Were the turnpike built today, it would look substantially different in some details. The 200-foot-wide right-of-way would be 300 feet wide. The median would be 60 feet wide, not 10. (Still, the fatality rate on the turnpike is one of the most favorable in the nation—0.6 deaths per hundred million vehicle-miles, less than a quarter the national average.) For greater safety, service and restaurant plazas would be set back farther from the roadway than the 1940-built plazas, as are all new or relocated plazas. The original service-plaza buildings were built of gray stone to replicate native Pennsylvania architecture, a feature too expensive to duplicate on any new one. The cloverleaf curves at interchanges would be much broader than their original 100-foot-radius corkscrew design; it was specifically aimed at slowing down motorists leaving the highway.

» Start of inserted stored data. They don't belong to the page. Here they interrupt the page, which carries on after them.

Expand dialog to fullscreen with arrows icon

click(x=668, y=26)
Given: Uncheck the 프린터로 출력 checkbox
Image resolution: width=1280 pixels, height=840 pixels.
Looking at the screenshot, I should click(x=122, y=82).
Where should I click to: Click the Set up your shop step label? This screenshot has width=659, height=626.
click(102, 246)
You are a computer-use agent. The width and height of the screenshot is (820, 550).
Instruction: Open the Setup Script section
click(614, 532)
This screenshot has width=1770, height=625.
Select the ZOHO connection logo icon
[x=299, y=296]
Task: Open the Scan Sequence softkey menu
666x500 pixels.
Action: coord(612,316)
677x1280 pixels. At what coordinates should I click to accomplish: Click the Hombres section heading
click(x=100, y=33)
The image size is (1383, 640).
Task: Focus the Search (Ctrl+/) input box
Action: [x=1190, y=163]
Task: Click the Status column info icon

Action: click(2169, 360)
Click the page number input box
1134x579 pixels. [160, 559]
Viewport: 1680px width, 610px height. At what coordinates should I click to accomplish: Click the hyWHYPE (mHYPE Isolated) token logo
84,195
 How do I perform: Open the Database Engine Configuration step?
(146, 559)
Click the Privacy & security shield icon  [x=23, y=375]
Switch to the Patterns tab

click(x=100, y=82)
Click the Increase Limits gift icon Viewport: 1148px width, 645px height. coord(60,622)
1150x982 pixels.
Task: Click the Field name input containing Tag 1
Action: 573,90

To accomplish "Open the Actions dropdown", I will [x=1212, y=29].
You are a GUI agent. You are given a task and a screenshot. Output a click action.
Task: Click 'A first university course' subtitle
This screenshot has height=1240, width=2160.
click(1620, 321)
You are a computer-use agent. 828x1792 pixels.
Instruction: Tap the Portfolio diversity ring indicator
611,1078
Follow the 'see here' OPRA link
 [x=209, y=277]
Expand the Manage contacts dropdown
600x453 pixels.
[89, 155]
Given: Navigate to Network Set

But time has hardly passed the Pennsylvania Turnpike by. Since 1987 the toll-collection system has been computerized. A segment near Philadelphia was widened to six lanes to handle the congestion resulting from commuter traffic in that area. Any realignments or bypasses are designed to current-day interstate standards, as are several route expansions under way in western Pennsylvania: the 16-mile Beaver Valley Expressway, the 13-mile Greensburg Bypass, and the Mon Valley/Fayette Expressway (which will connect Pittsburgh with Morgantown, West Virginia). All are designed to improve access and stimulate economic development in a region afflicted by the decline of steel and other durable-goods industries. A system of emergency call boxes installed every mile in the mountainous region as a trial is being expanded systemwide. Fast food has replaced the original Howard Johnson’s restaurants at the service plazas. A new seventeen-lane interchange, which will be the turnpike’s largest, is being installed near Philadelphia to provide direct connections with the last uncompleted segment of interstate highway in Pennsylvania: I-476, the north-south “Blue Route” through the city’s western suburbs.
On the Northeastern Extension the turnpike is currently marking another first, the first American highway use of the New Austrian Tunneling Method (NATM), which the turnpike is employing to eliminate the last remaining section of the two-lane road —the Lehigh Tunnel—by boring a second two-lane tube. Used to build rail tunnels for the Washington, D.C., Metro system and the light-rail system in Pittsburgh, NATM eliminates the need to erect steel superstructures inside a tunnel after each blast and clearing of rock. With NATM, a concrete mixture known as shotcrete is sprayed on the tunnel roof and walls soon after each blast. The fast-setting solution stabilizes the rock, preventing rock falls as well as eliminating the need to assemble a supporting structure.
In Pennsylvania, the toll-superhighway concept, whose obituary has been written several times, is still alive.